2.3.3 Harapan Pelanggan
Dalam konteks kualitas produk barang dan jasa dan kepuasan pelanggan, harapan pelanggan memegang peranan penting sebagai standar
pembanding dalam usaha pemenuhan kepuasan pelanggan. Harapan pelanggan terhadap produk barang dan jasa dan kepuasan pelanggan
sebelum menggunakan produk atau jasa berbeda-beda. Setiap konsumen memiliki ekspektasi yang berbeda-beda dan menerapkan tipe ekspektasi
yang berbeda untuk situasi yang berbeda. Literatur kualitas layanan dan kepuasan pelanggan yang ditulis oleh Santos dan Boote 2003 dalam
Tjiptono 2008 menuliskan terdapat setidaknya 56 definisi yang berkembang
mengenai ekspektasi
pelanggan. Definisi-definisi
dikelompokkan menjadi delapan tipe yang paling banyak digunakan dalam literatur kualitas layanan dan kepuasan pelanggan, yaitu :
1. Ideal expectation, yaitu tingkat kinerja optimum atau terbaik yang diharapkan diterima konsumen. Standar ideal identik dengan
excellence kesempurnaan, yakni standar sempurna yang membentuk ekspektasi terbesar konsumen. Tipe ini adalah standar ekspektasi
yang paling sulit dipahami. 2. Normative should expectation persuasion-based standard, yaitu
tingkat kinerja yang dianggap konsumen seharusnya mereka dapatkan dari produk yang dikonsumsi. Ekspektasi normatif lebih rendah
dibandingkan ekspektasi ideal, karena biasanya biasanya ekspektasi normatif dibentuk oleh produsen atau penyedia jasa.
3. Desired expectation, yaitu tingkat kinerja yang diinginkan pelanggan dapat diberikan produk atau jasa tertentu. Tipe ekspektasi ini
merupakan perpaduan antara apa yang diyakini pelanggan dapat can be dan seharusnya should be diterimanya.
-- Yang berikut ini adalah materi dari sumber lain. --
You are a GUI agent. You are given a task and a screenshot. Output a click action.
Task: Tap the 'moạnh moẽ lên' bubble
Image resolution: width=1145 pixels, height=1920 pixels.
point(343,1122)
4. Predicted will expectation experience-based norms, yaitu tingkat kinerja yang diantisipasi atau diperkirakan konsumen akan
diterimanya, berdasrkan semua informasi yang diketahuinya. Tipe ekspektasi ini juga bisa didefinisikan sebagai tingkat kinerja yang
bakal atau mungkin terjadi pada interaksi berikutnya antara pelanggan dan perusahaan. Standar ini terbentuk berdasarkan pengalaman masa
lalu dalam mengkonsumsi kategori produk atau jasa tertentu dan persepsi konsumen terhadap produk kinerja tipikal.
5. Deserved want expectation equiptable expectation, yaitu evaluasi subyektif konsumen terhadap investasi produknya. Tipe ekspektasi
ini berkenaan dengan apa yang setidaknya harus terjadi pada interaksi atau service encounter berikutnya, yakni layanan yang dinilai sudah
selayaknya didapatkan. 6. Adequate expectation atau minimum tolerable expectation, yaitu
tingkat kinerja terendah yang bisa diterima atau ditolerir konsumen. 7. Intolerable expectation, yaitu serangkaian ekspektasi menyangkut
tingkat kinerja yang tidak bakal ditolerir atau diterima pelanggan. 8. Worst imaginable expectation, yaitu skenario terburuk mengenai
kinerja produk yang diketahui dan atau terbentuk melalui kontak dengan media seperti tv, radio dan koran.